## EXERCISE INSTRUCTIONS
Only the lines below from the one that contains "Task: Select 审理期限 in the sidebar" through the one that contains "Click the plus icon next to Logic tab" should appear in your answer, exact and without pictures.

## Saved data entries
= = = = =

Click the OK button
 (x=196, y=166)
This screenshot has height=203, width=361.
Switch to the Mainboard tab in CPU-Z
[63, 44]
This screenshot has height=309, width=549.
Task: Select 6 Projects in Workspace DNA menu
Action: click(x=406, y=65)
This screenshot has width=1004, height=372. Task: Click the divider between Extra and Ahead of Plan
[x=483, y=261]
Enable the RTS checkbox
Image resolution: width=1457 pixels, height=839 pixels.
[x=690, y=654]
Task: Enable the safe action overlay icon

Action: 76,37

= = = = =

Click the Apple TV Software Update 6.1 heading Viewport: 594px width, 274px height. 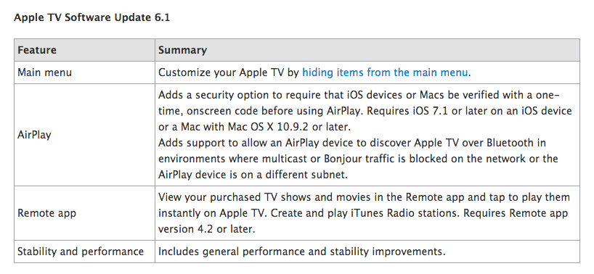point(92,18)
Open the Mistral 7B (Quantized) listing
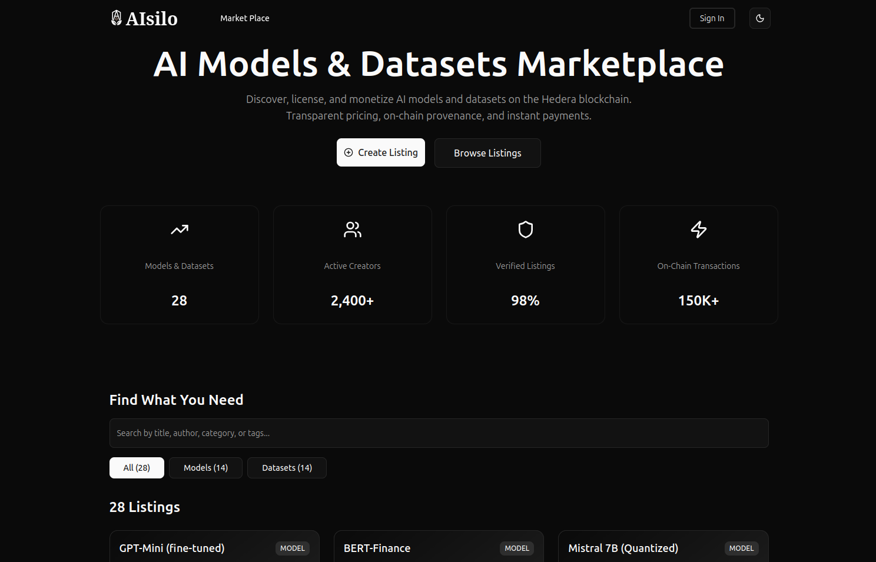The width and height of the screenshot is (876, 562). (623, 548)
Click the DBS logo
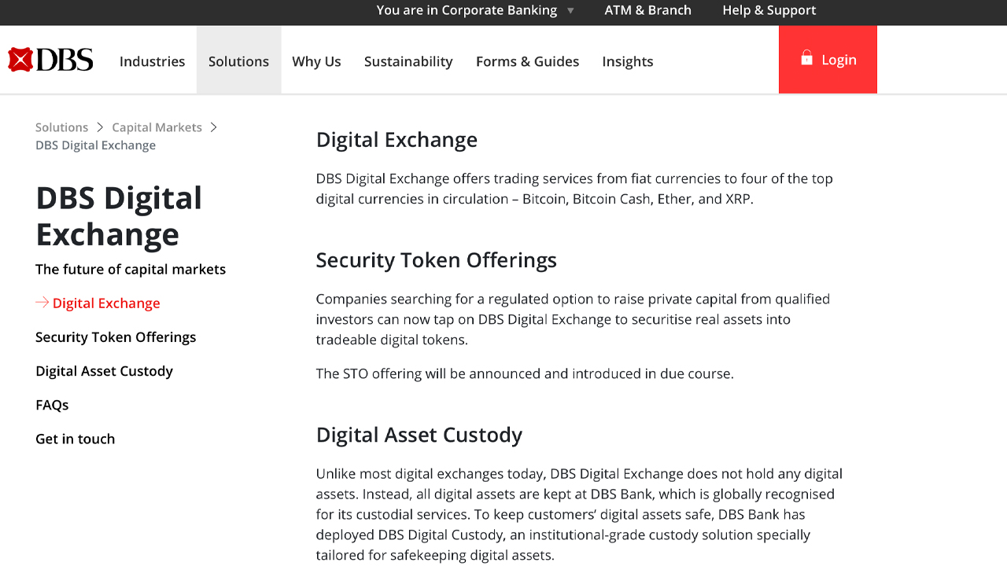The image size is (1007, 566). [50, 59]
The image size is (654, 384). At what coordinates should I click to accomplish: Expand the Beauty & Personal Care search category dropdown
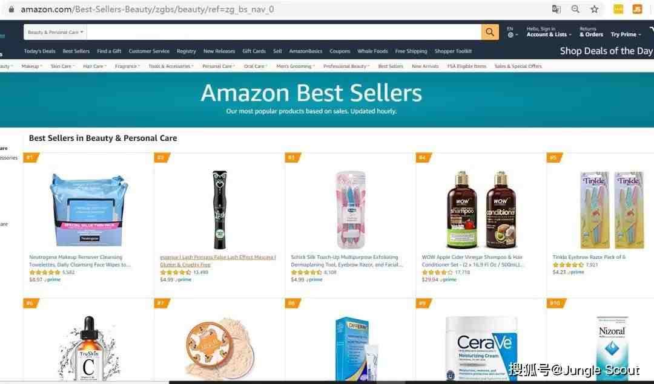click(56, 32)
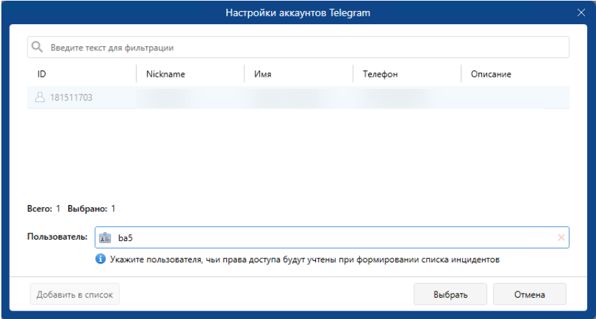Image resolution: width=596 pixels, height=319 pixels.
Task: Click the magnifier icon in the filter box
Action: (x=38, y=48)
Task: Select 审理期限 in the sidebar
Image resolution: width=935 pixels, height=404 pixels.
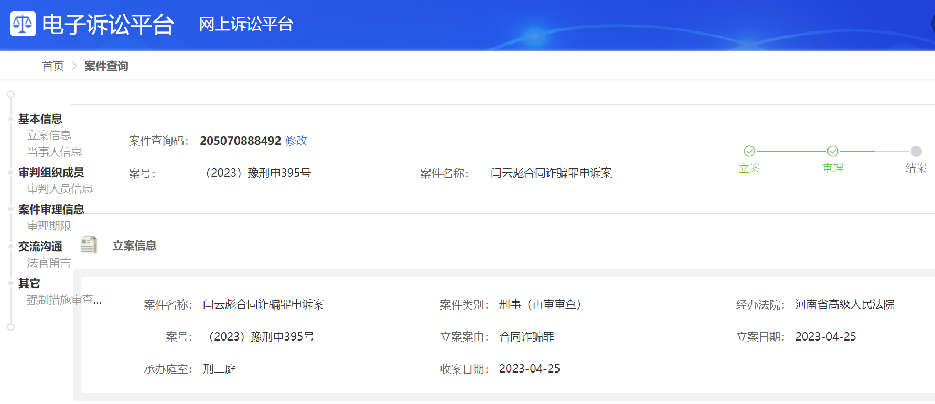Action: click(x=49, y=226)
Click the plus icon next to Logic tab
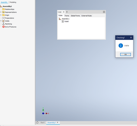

= = = = =

## ANSWER
Task: Select 审理期限 in the sidebar
Image resolution: width=935 pixels, height=404 pixels.
Action: click(x=49, y=226)
Click the plus icon next to Logic tab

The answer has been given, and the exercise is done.